Record extracts START

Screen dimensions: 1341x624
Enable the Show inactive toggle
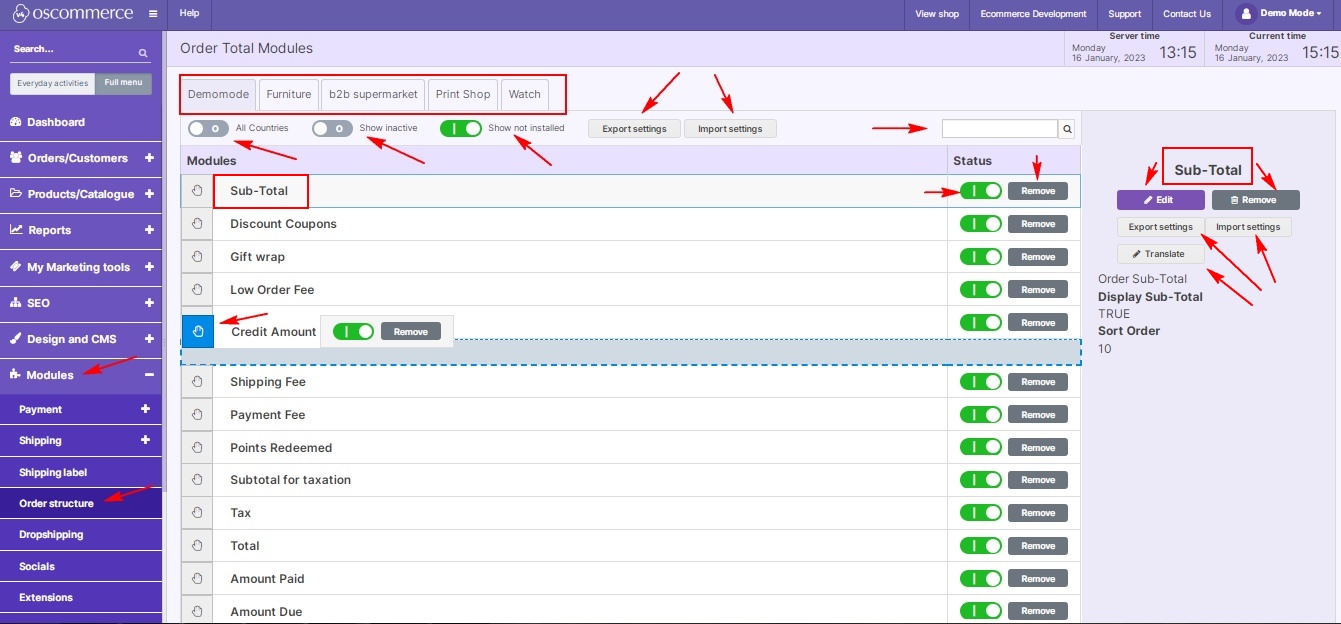click(x=331, y=128)
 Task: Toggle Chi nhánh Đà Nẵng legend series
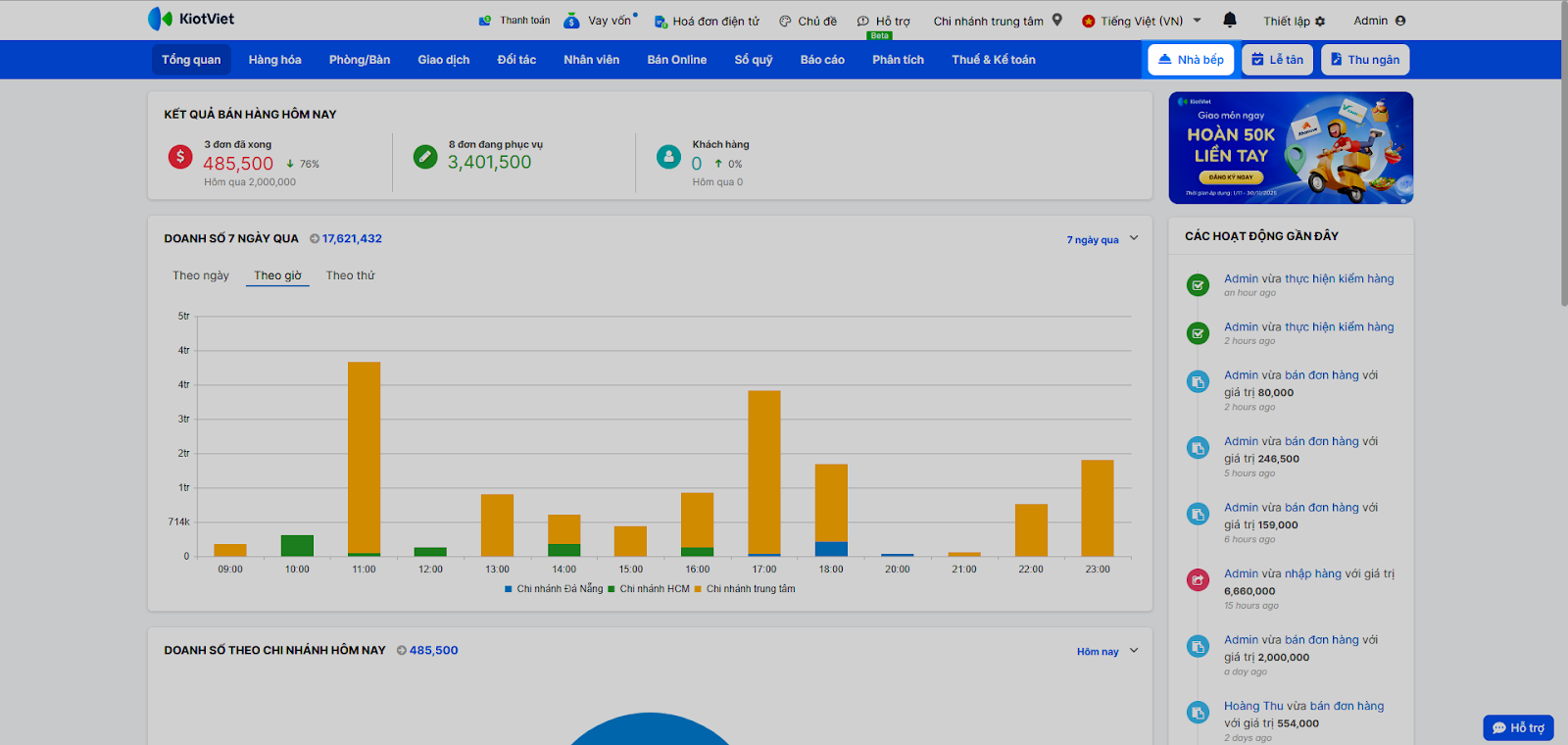(x=554, y=589)
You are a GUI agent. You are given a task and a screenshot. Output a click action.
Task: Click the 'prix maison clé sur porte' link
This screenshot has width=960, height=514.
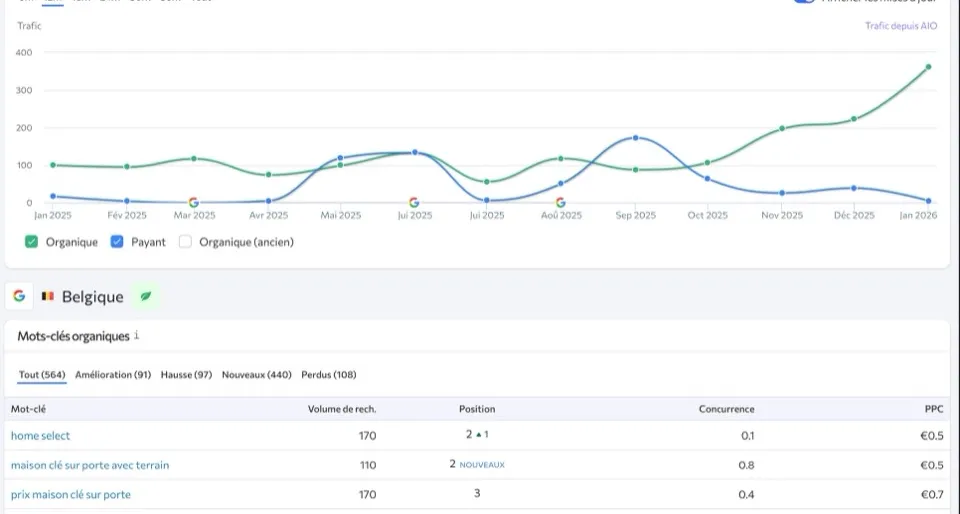[71, 494]
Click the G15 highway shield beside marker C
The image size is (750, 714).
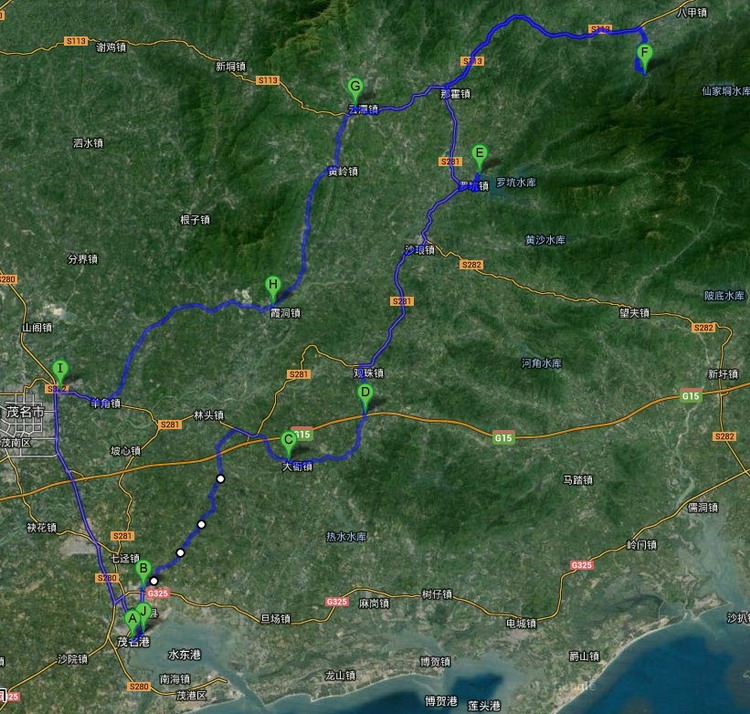[304, 434]
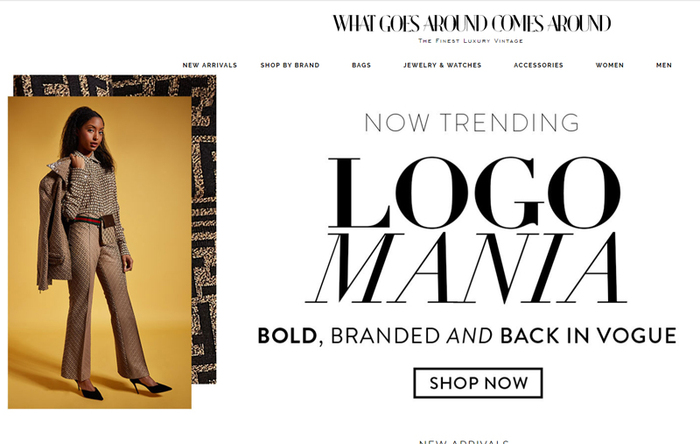Click the model photo on yellow background
This screenshot has width=700, height=444.
(x=100, y=252)
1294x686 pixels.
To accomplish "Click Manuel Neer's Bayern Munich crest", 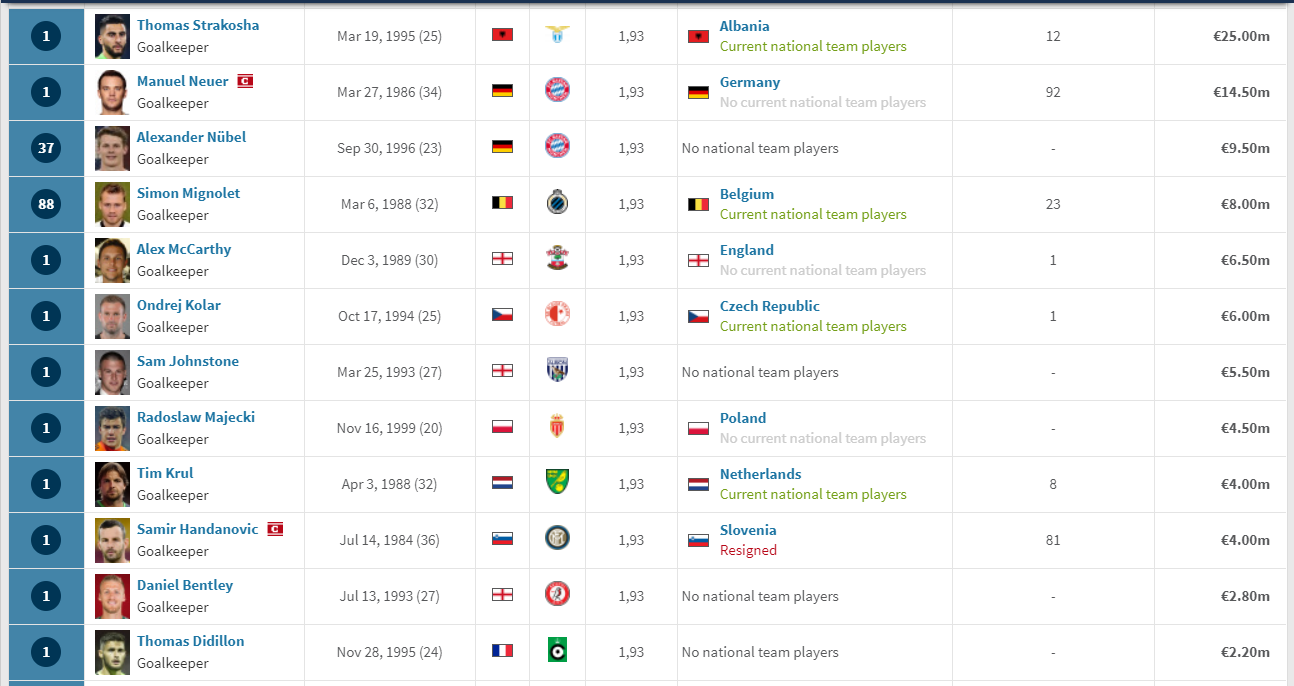I will [x=557, y=90].
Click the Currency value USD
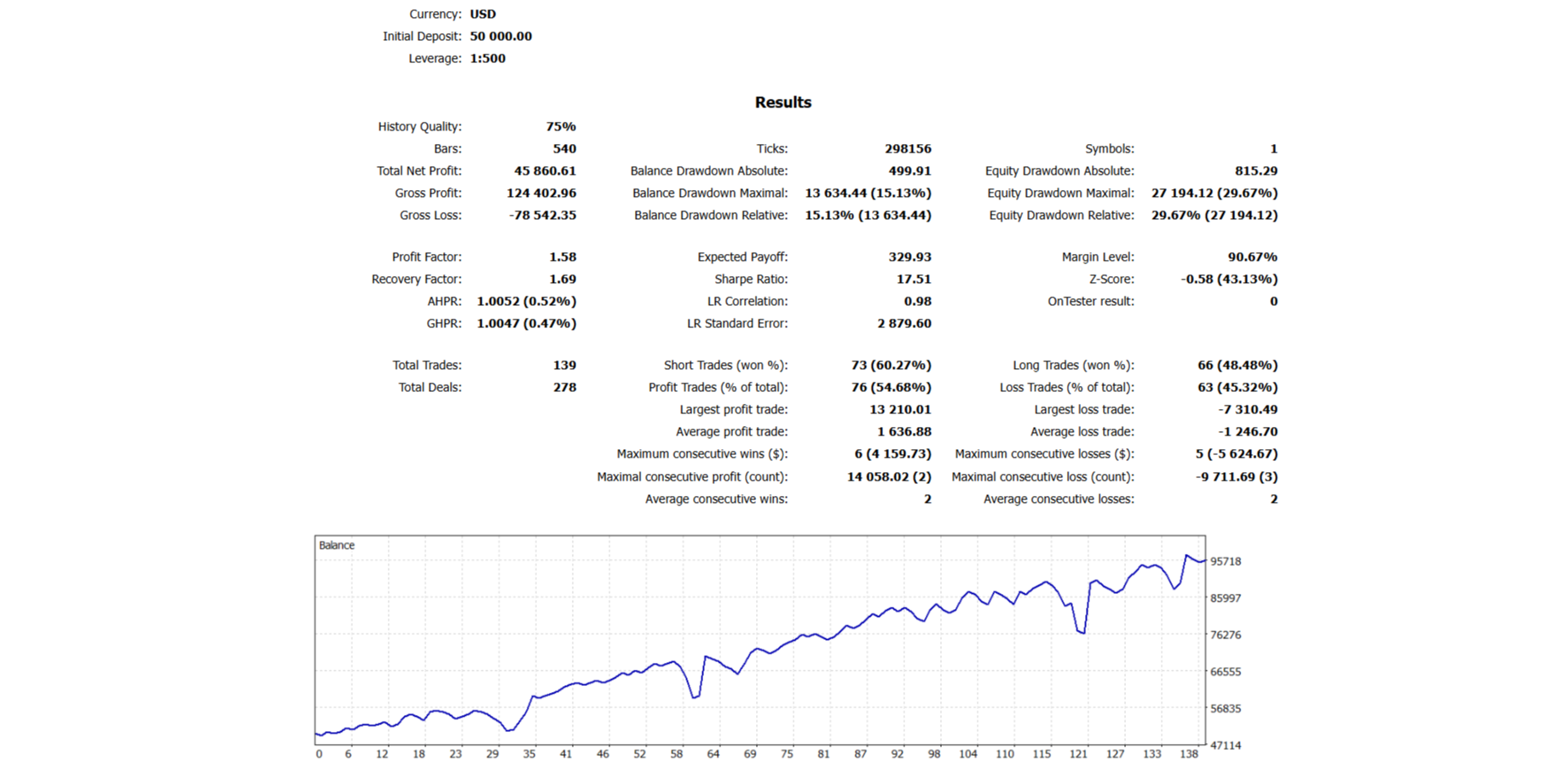This screenshot has height=784, width=1564. coord(482,14)
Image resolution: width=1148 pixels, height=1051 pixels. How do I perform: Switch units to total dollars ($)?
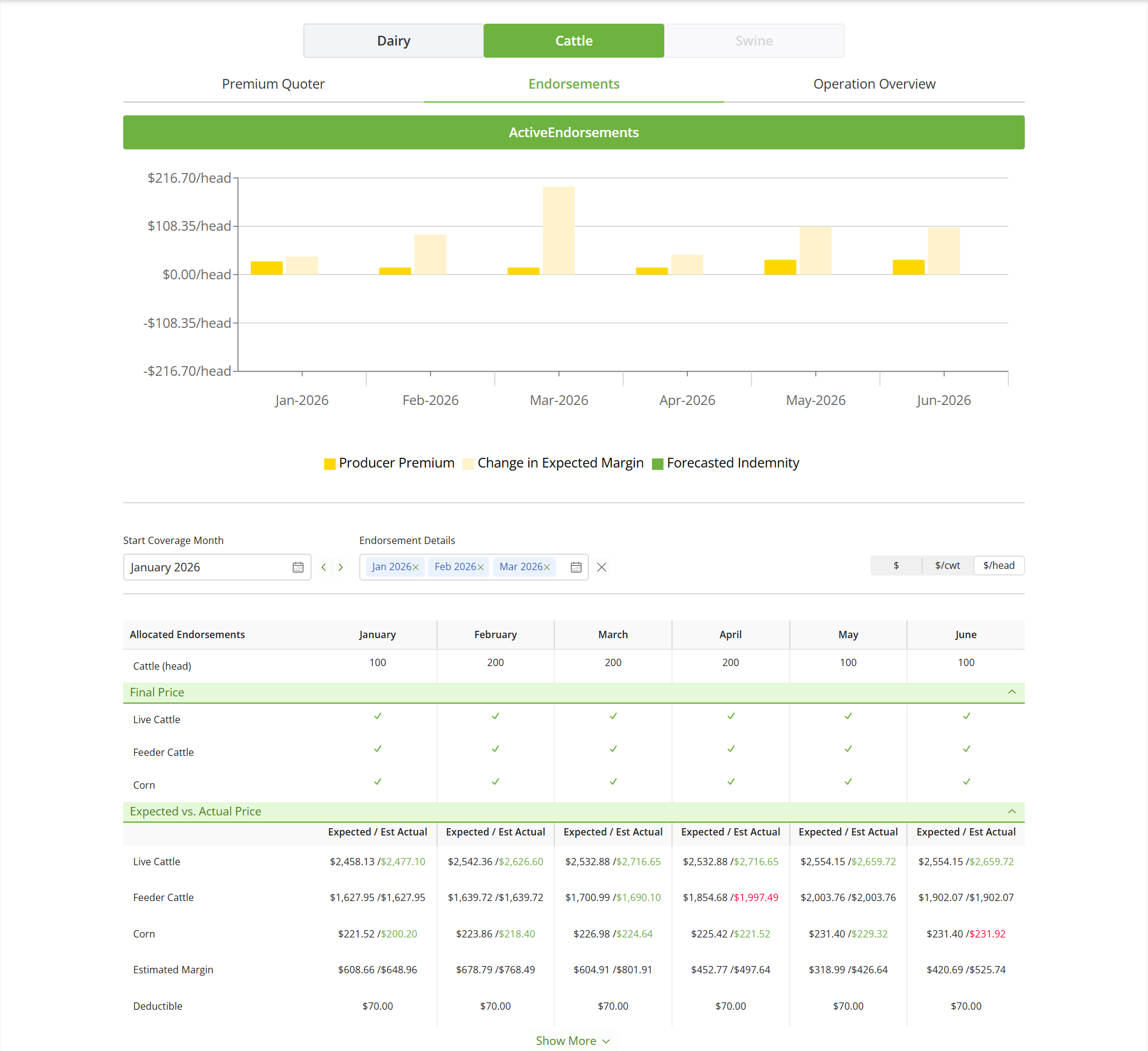[896, 565]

Record extracts END

### Work order
Your reply should consist solely of the lines above, from the opening line through the line with "Click the G15 highway shield beside marker C", reproduced exactly and without pictures.

### Your solution
Screen dimensions: 1341x624
Enable the Show inactive toggle
click(x=331, y=128)
 Task: Toggle Chi nhánh Đà Nẵng legend series
(x=554, y=589)
You are a GUI agent. You are given a task and a screenshot. Output a click action.
Task: Click the 'prix maison clé sur porte' link
This screenshot has width=960, height=514.
[71, 494]
Click the G15 highway shield beside marker C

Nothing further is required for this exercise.